WRITTEN INSTRUCTION 1.
Answer these questions about the forum thread on eyebrow-raising books:
(a) Which collection on the shelf draws no raised eyebrows?
(b) In what year was the book by Jerry Farber published?
(c) Where did the poster buy the Jerry Farber book?

[EXTRACTED TEXT start]

The Most Eyebrow-Raising Books You Own?

I’ve noticed that eyebrows tend to raise when people note the lineup of Gray’s Anatomy, Elements of Physiology, DSM-III, and an eight-year-old Nurse’s Drug Handbook on my shelf – especially since I’m not a med student or anything.

But no eyebrows are raised at my Asterix and Obelix collection … or at least, no eyebrows worth inviting back. :smiley:

Student as Nigger by Jerry Farber. It’s a book from 1970 that argues that the student/teacher relationship echoes the slave/master relationship. But the real message I got out of it is that the author wants to sleep with his students and not feel guilty about it.

I bought it at the used book store where I used to work, and the coworker who rang me up was a black activist. I felt like kind of a jerk, but she didn’t seem offended.

ivylass–Broom closet? Ha ha!

Wow, I tool a completely different tack on the term “eyebrow raising” in the title than most, who seem to link it to eroticism and/or kink. I thought “controversial” as in disputed by the mainstream.

[EXTRACTED TEXT end]

WRITTEN INSTRUCTION 2. Can you convert the rows below into a JSON list of strings, one string per line, with blank lines left out? Start with the line that contains "Expand the layout" and continue through the line that contains "Pick Create a", including both.

[ROWS start]

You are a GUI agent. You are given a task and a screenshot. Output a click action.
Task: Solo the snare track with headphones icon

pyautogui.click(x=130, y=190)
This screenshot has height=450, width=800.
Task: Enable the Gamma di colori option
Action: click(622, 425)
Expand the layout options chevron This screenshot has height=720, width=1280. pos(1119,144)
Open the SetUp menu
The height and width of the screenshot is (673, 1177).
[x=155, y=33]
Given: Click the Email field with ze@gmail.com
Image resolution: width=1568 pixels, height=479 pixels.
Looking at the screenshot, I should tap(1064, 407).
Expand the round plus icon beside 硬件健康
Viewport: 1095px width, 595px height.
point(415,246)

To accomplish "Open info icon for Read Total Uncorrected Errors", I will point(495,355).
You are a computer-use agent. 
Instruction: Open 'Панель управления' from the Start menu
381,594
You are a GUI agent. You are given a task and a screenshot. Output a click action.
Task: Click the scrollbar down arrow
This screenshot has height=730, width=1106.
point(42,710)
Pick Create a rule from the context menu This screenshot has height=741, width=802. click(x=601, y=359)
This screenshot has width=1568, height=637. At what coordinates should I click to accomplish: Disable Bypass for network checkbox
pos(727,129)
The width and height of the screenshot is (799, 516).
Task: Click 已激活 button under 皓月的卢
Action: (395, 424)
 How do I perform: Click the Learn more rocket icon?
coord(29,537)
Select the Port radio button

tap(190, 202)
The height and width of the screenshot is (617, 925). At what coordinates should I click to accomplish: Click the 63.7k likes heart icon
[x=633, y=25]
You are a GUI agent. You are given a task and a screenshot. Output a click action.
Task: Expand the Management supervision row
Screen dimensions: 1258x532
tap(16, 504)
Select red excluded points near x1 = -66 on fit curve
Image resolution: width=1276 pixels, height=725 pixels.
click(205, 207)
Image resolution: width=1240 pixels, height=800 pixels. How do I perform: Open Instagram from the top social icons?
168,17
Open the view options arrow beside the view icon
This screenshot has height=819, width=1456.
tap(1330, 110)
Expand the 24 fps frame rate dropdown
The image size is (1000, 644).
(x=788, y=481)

[ROWS end]

TASK SOLUTION 1.
(a) The Asterix and Obelix collection.
(b) 1970.
(c) At the used book store where the poster used to work.

TASK SOLUTION 2.
[
  "Expand the layout options chevron This screenshot has height=720, width=1280. pos(1119,144)",
  "Open the SetUp menu",
  "The height and width of the screenshot is (673, 1177).",
  "[x=155, y=33]",
  "Given: Click the Email field with ze@gmail.com",
  "Image resolution: width=1568 pixels, height=479 pixels.",
  "Looking at the screenshot, I should tap(1064, 407).",
  "Expand the round plus icon beside 硬件健康",
  "Viewport: 1095px width, 595px height.",
  "point(415,246)",
  "To accomplish \"Open info icon for Read Total Uncorrected Errors\", I will point(495,355).",
  "You are a computer-use agent. ",
  "Instruction: Open 'Панель управления' from the Start menu",
  "381,594",
  "You are a GUI agent. You are given a task and a screenshot. Output a click action.",
  "Task: Click the scrollbar down arrow",
  "This screenshot has height=730, width=1106.",
  "point(42,710)",
  "Pick Create a rule from the context menu This screenshot has height=741, width=802. click(x=601, y=359)"
]